Problem statement:
Print the data exactly. Pictures stay out.

Supplied data:
* * * * * * * * *

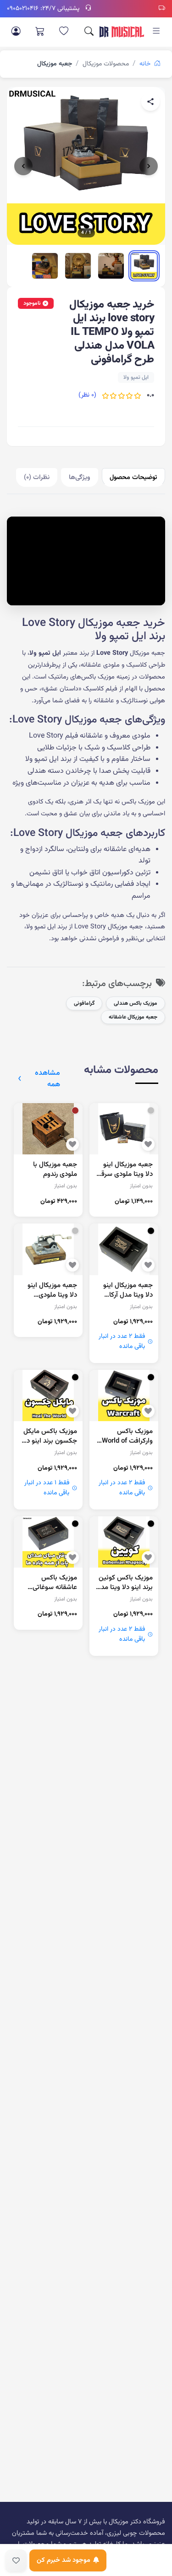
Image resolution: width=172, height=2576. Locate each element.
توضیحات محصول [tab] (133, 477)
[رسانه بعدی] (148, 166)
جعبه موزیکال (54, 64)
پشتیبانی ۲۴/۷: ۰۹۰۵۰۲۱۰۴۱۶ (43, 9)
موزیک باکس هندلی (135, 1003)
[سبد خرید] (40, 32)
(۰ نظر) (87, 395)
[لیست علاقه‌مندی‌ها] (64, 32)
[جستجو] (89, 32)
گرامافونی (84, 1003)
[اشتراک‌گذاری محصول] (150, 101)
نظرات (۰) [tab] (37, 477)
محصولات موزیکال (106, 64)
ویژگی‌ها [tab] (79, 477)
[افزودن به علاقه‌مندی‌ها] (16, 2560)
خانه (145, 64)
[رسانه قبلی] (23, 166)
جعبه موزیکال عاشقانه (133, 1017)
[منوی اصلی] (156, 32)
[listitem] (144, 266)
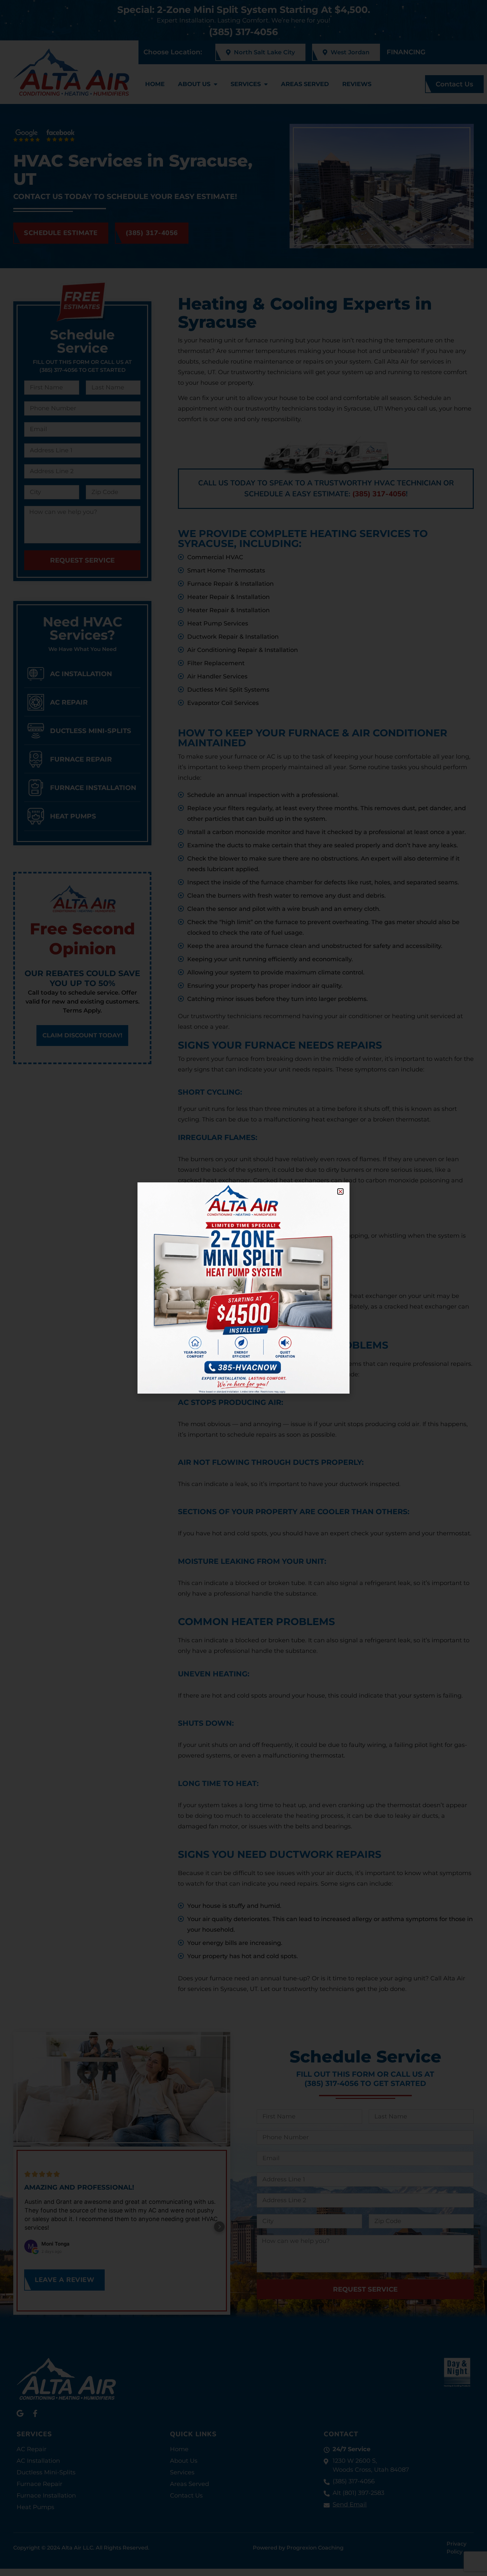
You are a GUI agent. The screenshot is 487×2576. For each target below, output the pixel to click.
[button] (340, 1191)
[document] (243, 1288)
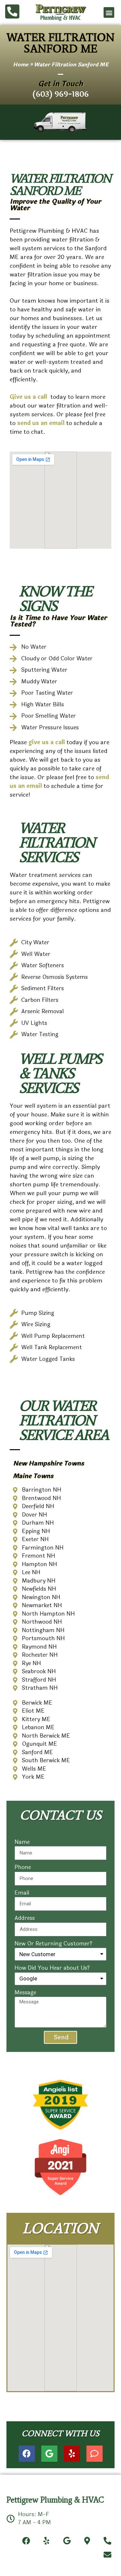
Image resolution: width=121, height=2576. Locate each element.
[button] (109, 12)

* * * * * * * * *

Result:
Image resolution: width=172, height=2576. Locate each element.
توضیحات محصول [tab] (133, 477)
[رسانه بعدی] (148, 166)
جعبه موزیکال (54, 64)
پشتیبانی ۲۴/۷: ۰۹۰۵۰۲۱۰۴۱۶ (43, 9)
موزیک باکس هندلی (135, 1003)
[سبد خرید] (40, 32)
(۰ نظر) (87, 395)
[لیست علاقه‌مندی‌ها] (64, 32)
[جستجو] (89, 32)
گرامافونی (84, 1003)
[اشتراک‌گذاری محصول] (150, 101)
نظرات (۰) [tab] (37, 477)
محصولات موزیکال (106, 64)
ویژگی‌ها [tab] (79, 477)
[افزودن به علاقه‌مندی‌ها] (16, 2560)
خانه (145, 64)
[رسانه قبلی] (23, 166)
جعبه موزیکال عاشقانه (133, 1017)
[منوی اصلی] (156, 32)
[listitem] (144, 266)
You are a GUI agent. The screenshot is 487×2576. For each target below, output the pixel to click.
[button] (340, 1191)
[document] (243, 1288)
Image resolution: width=121, height=2576. Locate each element.
[button] (109, 12)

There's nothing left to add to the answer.